The last century was a time of revival for American Indians in the United States. After four hundred years of decline, native populations began to rise around 1900 and, according to the U.S. Census doubled between 1970 and 1990 from nearly one million to almost two million.

Past efforts to "save" American Indians focused on assimilating their children into mainstream culture in schools by converting them to Christianity and teaching them English. Nothing of value was seen in their traditional languages and cultures. These efforts at assimilation had parallels in Canada, Australia, New Zealand, and throughout Latin America. But, despite over a century of these policies, the now English-speaking American Indians continue to face a host of social and educational problems. Government schools worked at cross purposes with Indian communities that valued their languages and traditions, and students received negative messages in schools about the value of their cultural heritage and themselves as "Indians."

The dramatic population gains of the last quarter century have been accompanied by a cultural renaissance among indigenous peoples in the U.S. Attempts to revive American Indian languages started with the passage of the Bilingual Education Act of 1968 (also known as "Title VII"). But these efforts focused on minimal use of tribal languages in schools and they usually had little effect beyond teaching students how to count and learning the names of colors and animals in their native language. The main focus of the Bilingual Education Act was to teach English, and hastily recruited indigenous language teachers lacked training and materials. They usually patterned their indigenous language teaching after the generally ineffective methods used to teach foreign languages in high schools and colleges.

The Maori Model
In New Zealand, English was rapidly replacing the Maori language to the point where few children or young adults spoke it by the 1960s. Despite the promise of assimilation, English-speaking Maoris continued to be plagued by social and educational problems. In the 70s, the Maoris hit upon the idea of "language nests" or Te Kohanga Reo to preserve their language and culture. Language nests are preschool daycare centers staffed by Maori speaking elders who immerse their charges in Maori language and culture. The metaphor of a "nest" was not chosen haphazardly. The idea is to provide a warm, protected, nurturing environment for Maori children, some of whom come from dysfunctional homes. The success of the language nests led first to a demand for Maori immersion elementary schools, then secondary schools, and today one can go to a university and take teacher education courses in Maori to become a Maori immersion teacher.

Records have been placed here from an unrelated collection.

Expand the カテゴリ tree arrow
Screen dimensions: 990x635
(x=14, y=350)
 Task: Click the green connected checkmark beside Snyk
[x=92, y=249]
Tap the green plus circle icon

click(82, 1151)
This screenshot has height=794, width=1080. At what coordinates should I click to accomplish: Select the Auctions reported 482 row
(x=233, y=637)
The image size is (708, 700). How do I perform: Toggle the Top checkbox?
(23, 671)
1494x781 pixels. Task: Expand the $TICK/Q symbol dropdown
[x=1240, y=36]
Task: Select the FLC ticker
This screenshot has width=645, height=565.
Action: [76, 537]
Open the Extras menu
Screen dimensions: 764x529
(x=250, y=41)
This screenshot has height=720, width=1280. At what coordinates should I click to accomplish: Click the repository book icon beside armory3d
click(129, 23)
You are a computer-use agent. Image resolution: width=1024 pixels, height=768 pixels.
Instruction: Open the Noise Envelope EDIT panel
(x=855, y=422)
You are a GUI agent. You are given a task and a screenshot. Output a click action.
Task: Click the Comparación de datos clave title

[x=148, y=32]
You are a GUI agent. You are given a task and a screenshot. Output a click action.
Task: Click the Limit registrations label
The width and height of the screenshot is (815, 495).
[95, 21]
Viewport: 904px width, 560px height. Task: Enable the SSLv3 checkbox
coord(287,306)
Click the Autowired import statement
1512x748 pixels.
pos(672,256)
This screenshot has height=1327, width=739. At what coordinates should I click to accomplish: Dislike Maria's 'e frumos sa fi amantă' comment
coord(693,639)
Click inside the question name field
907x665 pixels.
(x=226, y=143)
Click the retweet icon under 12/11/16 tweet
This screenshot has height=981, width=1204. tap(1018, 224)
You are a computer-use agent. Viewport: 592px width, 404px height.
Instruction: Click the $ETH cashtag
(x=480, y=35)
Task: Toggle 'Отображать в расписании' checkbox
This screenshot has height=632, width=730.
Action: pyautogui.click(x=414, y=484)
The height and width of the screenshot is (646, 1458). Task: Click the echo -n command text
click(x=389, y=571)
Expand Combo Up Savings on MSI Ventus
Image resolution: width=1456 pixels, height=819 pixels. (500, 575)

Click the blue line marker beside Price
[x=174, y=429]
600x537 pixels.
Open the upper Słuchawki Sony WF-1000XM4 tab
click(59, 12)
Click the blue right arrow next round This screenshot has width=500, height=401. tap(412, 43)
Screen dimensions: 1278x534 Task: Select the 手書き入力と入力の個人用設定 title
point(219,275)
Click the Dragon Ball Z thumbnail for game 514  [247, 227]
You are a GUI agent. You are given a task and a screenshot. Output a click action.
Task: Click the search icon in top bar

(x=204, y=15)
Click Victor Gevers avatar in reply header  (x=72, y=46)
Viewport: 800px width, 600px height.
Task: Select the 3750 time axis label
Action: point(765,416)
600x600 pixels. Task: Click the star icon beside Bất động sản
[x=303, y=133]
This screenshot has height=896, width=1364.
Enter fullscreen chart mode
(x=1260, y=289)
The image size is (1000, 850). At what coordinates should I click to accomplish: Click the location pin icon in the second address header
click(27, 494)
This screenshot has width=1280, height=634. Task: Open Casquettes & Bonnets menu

The Maoris' success was not lost on Native Hawaiians whose traditional language and culture was suffering similar setbacks. Hawaiian language nests, or Punana Lao in Hawaiian, were established in the 1980s. Elementary, secondary, and university education in the Hawaiian language followed in succession. Repressive English-only state laws were removed through political effort, and teachers were recruited and trained to teach the "language nest" graduates.
Immersion language teaching

In recent years attempts have been made in the continental U.S. to combine the New Zealand and Hawaiian models with the theories of Stephen Krashen and other second language acquisition theorists. In Wyoming Stephen Greymorning of the University of Montana has worked with local Indians to improve the teaching of Arapaho. Various immersion language teaching methods were employed to achieve this goal.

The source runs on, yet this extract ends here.